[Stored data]

:::::

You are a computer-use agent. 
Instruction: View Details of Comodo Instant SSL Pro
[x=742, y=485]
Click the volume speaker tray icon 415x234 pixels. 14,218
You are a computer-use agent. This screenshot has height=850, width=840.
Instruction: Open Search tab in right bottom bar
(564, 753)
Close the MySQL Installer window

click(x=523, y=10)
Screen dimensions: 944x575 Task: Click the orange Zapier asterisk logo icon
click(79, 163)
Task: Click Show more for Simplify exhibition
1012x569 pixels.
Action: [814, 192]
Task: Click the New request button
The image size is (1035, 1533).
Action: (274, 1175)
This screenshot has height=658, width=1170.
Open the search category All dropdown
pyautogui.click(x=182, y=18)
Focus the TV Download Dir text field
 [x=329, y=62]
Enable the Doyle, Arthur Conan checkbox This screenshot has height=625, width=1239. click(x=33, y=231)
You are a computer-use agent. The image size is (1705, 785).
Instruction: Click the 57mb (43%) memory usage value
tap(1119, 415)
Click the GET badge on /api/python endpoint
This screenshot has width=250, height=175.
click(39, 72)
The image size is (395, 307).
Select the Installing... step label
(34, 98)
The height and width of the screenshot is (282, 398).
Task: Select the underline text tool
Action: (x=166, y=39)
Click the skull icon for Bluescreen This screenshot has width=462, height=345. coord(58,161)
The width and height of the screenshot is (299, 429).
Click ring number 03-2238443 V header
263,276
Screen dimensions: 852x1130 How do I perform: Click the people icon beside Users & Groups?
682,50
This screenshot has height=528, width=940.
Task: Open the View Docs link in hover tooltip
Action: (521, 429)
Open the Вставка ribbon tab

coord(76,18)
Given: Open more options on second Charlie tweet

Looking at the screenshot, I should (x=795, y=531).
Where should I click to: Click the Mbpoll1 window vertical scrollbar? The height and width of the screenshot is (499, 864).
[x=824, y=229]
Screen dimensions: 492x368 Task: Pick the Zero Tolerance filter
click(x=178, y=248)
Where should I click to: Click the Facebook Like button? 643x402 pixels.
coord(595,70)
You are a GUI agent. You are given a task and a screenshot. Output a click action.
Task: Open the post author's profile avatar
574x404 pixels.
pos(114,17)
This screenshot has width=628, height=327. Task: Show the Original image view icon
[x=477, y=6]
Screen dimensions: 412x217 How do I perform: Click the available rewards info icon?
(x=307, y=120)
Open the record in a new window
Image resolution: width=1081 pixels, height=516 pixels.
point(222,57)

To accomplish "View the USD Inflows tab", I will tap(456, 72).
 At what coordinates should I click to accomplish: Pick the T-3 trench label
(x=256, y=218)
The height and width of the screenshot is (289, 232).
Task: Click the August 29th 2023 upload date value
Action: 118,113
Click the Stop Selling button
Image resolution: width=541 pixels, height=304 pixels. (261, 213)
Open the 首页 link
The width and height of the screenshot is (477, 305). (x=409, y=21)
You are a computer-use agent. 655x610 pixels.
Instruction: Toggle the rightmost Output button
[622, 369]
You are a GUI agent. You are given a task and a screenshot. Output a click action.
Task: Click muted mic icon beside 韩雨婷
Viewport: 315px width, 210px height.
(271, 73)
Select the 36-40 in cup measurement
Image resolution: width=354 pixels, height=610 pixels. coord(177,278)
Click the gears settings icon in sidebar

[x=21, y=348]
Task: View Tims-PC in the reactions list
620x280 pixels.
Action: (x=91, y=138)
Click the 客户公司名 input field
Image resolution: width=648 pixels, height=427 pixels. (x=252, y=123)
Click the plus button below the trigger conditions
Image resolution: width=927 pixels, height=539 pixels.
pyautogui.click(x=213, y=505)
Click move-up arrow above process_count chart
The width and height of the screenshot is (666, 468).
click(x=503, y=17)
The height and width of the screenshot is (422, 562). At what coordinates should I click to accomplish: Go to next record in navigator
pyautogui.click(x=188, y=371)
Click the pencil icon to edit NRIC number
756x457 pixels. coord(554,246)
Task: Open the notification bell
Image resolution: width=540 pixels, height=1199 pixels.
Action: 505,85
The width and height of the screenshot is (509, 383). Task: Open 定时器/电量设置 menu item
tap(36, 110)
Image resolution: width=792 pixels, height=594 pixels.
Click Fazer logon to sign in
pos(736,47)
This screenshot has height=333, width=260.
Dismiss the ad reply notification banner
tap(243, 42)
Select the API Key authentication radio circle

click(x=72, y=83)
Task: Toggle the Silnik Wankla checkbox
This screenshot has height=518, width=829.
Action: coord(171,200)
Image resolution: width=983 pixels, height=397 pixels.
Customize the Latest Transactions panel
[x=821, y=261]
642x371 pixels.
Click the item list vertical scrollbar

:::::

# [WORK INSTRUCTION]
Output the lines above exactly, but only those between the line holding "Image resolution: width=927" and the line holding "This screenshot has height=333, width=260.", inclusive.

# [WRITTEN RESPONSE]
Image resolution: width=927 pixels, height=539 pixels.
pyautogui.click(x=213, y=505)
Click move-up arrow above process_count chart
The width and height of the screenshot is (666, 468).
click(x=503, y=17)
The height and width of the screenshot is (422, 562). At what coordinates should I click to accomplish: Go to next record in navigator
pyautogui.click(x=188, y=371)
Click the pencil icon to edit NRIC number
756x457 pixels. coord(554,246)
Task: Open the notification bell
Image resolution: width=540 pixels, height=1199 pixels.
Action: 505,85
The width and height of the screenshot is (509, 383). Task: Open 定时器/电量设置 menu item
tap(36, 110)
Image resolution: width=792 pixels, height=594 pixels.
Click Fazer logon to sign in
pos(736,47)
This screenshot has height=333, width=260.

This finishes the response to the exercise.